The use of cash is on a steady decline due to the popularity of options like credit and debit cards, ACH payments, e-wallets and other payment solutions. StreetAuthority predicts the need for cash will disappear in the next five to ten years. It actually says shoppers won't even need to carry their leather wallets anymore – everything is going digital. According to StreetAuthority, electronic payments will make up almost two-thirds of all payments completed in 2015. 

Thanks to near-field-communication technology e-wallets are now possible, which basically turns your phone into your wallet. StreetAuthority predicts that this technology will drive people to abandon their physical wallets and go full-out digital. According to StreetAuthority's small-cap stock expert, Andy Obermueller, Google's new changes to their e-wallet will change the way people spend their money. The e-wallet application from Google uses a chip in newer smartphones to transmit payment information. The equipment to read and process payments from the chip is already available at many places. Because the technology is already in place, Obermueller expects Google's new product to be big. 

"It's also going to open up mobile payments to a whole new audience, notably among young people and a portion of the population that doesn't use banks," Obermueller said. "That's because not only is the credit card in Google Wallet available as a prepaid card – no credit required – it is also available on a prepaid smartphone through VirginMobile. This will certainly help push this technology into the mainstream…"

Some argue that cash will stay king for a while
While the increase in electronic payment technology is undeniable, Tom Fish and Roy Whymark, of the Bank of England, told the Telegraph that they think cash will stick around for several years. They cited the fact that cash is untraceable and doesn't need any technology to be used.

The Telegraph noted that the demand for bank notes has actually risen faster than the rise of spending in the U.S., Australia, Canada and the U.K. This is due to the fact that there are more ATMs than ever before. Also, some people are keeping cash in safety deposit boxes and other safe storage locations instead of putting it in a typical bank account.

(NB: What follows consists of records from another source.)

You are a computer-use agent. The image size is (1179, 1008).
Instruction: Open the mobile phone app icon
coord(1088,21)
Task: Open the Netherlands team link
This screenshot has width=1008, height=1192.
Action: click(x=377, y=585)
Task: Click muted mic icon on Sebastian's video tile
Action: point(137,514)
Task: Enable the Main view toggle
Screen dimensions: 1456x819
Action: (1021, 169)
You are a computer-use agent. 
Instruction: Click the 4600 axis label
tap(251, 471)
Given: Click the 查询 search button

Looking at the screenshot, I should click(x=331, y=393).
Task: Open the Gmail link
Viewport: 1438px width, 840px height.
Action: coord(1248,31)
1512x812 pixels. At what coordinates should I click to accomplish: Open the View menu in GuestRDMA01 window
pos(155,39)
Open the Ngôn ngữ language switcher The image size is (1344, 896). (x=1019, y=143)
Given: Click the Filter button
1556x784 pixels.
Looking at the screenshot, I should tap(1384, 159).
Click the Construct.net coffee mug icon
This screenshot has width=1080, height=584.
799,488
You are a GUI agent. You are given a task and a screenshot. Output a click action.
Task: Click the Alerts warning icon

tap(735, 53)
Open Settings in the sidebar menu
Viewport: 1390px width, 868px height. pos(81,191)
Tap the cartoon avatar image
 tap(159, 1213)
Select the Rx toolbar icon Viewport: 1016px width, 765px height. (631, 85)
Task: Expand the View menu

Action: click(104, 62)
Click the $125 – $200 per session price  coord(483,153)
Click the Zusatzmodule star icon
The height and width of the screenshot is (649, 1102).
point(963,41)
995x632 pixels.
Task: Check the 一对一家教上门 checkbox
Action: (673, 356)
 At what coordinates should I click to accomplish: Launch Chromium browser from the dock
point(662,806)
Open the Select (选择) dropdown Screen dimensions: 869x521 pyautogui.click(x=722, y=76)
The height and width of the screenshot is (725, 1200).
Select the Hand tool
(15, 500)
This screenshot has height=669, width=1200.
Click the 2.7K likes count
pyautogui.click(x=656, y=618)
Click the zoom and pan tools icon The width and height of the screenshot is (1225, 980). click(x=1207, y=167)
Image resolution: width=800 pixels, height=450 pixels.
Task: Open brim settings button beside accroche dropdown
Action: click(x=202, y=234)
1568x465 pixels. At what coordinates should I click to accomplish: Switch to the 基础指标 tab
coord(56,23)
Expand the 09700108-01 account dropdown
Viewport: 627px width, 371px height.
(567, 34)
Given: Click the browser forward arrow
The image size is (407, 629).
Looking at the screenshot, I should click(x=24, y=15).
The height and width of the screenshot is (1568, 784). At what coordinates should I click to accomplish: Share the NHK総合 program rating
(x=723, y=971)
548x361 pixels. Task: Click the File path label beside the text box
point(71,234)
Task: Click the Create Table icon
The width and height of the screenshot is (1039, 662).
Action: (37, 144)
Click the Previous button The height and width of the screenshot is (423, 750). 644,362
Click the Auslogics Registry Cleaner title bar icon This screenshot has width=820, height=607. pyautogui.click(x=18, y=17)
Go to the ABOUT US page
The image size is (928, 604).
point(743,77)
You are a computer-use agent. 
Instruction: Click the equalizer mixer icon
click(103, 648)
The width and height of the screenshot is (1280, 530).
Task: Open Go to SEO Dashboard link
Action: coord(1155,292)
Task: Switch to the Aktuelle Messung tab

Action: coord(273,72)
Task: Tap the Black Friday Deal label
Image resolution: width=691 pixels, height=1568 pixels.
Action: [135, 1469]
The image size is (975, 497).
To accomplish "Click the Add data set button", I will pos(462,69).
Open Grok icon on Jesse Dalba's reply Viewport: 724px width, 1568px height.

Banks are pushing for cash abolishment
Bloomberg Business cited a Citi Bank economist named Willem Buiter report that suggested abolishing cash to deal with issues pertaining to interest rates. Currently, interest rates are low, and one of the only things keeping them from going lower than they are is cash. According to Bloomberg, central banks could bring interest rates below zero if cash weren't around. While there are some economists who feel cash should be abolished, the chances that it will be any time soon are small, according to Bloomberg. Bloomberg reported that Buiter noted abolishing cash comes with its own problems and would dramatically change the lives of people who rely on it every day. He also said that central banks and governments would lose seigniorage revenue, making the abolishment of cash improbable. Still, the use of cash is declining so some day Buiter's wish that cash be abolished may come true.